Dönüşte erkekler maçtan kızlar bisikletten ve yürüyüşten yorulmuş halde otobüse bindi; ama içlerinde bir yerlerde enerji depolamışlar. bıdı bıdı bıdı bıdı xD Bi de fotoğraf çekip duruyorlardı. Kızlar çok komikti, tuhaf pozlar verme yarışması yapıyorlardı. Ben de bakıp gülüyordum, çok eğlendim. Bir ara güzel ve çığırtkan bulduğum B. nin gözlerine baktım ve güldüm, içindeki sevgiyi ilk defa hissettim. :)
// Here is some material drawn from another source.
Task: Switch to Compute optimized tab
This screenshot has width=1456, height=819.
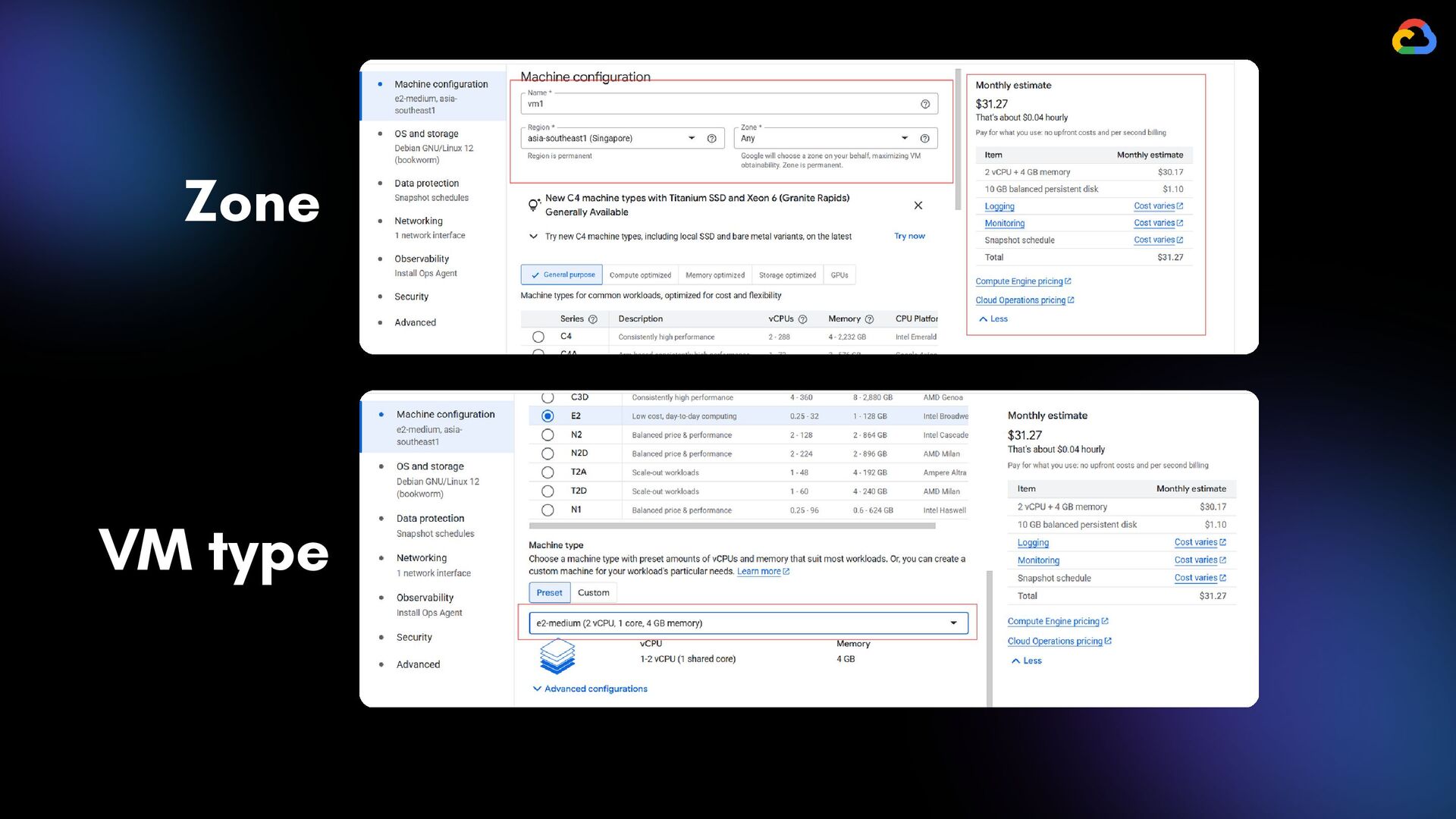Action: (x=640, y=275)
Erkekler abartıp makineye hareket çeken poz verene kadar çok güzeldi. Hatta o sırada yapılan espiriler bile güzeldi; ama kızlarla çektiğimiz fotoğrafa şu meşhuuur O. kenardan katılıp hareket çekmek isteyince ben de bile bile ittim onu. Ohh canıma değsin. Senin yaptığın şeyle aynı karede olmak zorunda mıyım Allah Allah? Bi de sonradan baksam fotoğraflara, O. hepimizi becermiş de ondan mutluymuşuz gibi gözüktüğümüz gelecekti aklıma. Ben de bunu fotoğraflara bakarken düşüneceğime, fotoğrafı çekerken onu itmeyi tercih ettim xD O da bunu fark etti ve tekrar denedi ben de tekrar ittim xD Sonuç olarak fotoğraf karesinde parmaklarına dair bir şey yok. Yaşasın kötülük nihahaha!.. :p

Servisten A. ile aynı yerde inip eve doğru yürümeye başladık. Biraz konuştuk. Önemsiz şeyler işte... 'Sevdin mi sınıfı?' dedi. Hıı, dedim. Sen de iyi eğlendin ama, dedim. Kızların yardım etmeme konusunu kasdediyorum sandı. Savunmaya geçti. Ben de onu kasdetmediğimi söyledim. O da peki dedi. Bir de çok hızlı konuştuğunu söylemiştim. Tıpkı bir rapçi gibi :S O da bunu 'çok konuşuyorsun' tarzında anlamış ve bozulmuş. (Zaten çok konuşuyor bunu kendi de biliyor xD) Ben de hayır rapçi gibi diyince anladı. Kısaca tam bir iletişim kuramıyoruz hep başka yönlere çekiliyor :) Hiç değilse yanlış manlış kurduğumuz bir iletişim var, buna da şükür.


25 Eylül 2010 Cumartesi

Sevinçliyiz hepimiz, yaşasın dershanemiz :p lalalololalaloooo lalalololalalooo...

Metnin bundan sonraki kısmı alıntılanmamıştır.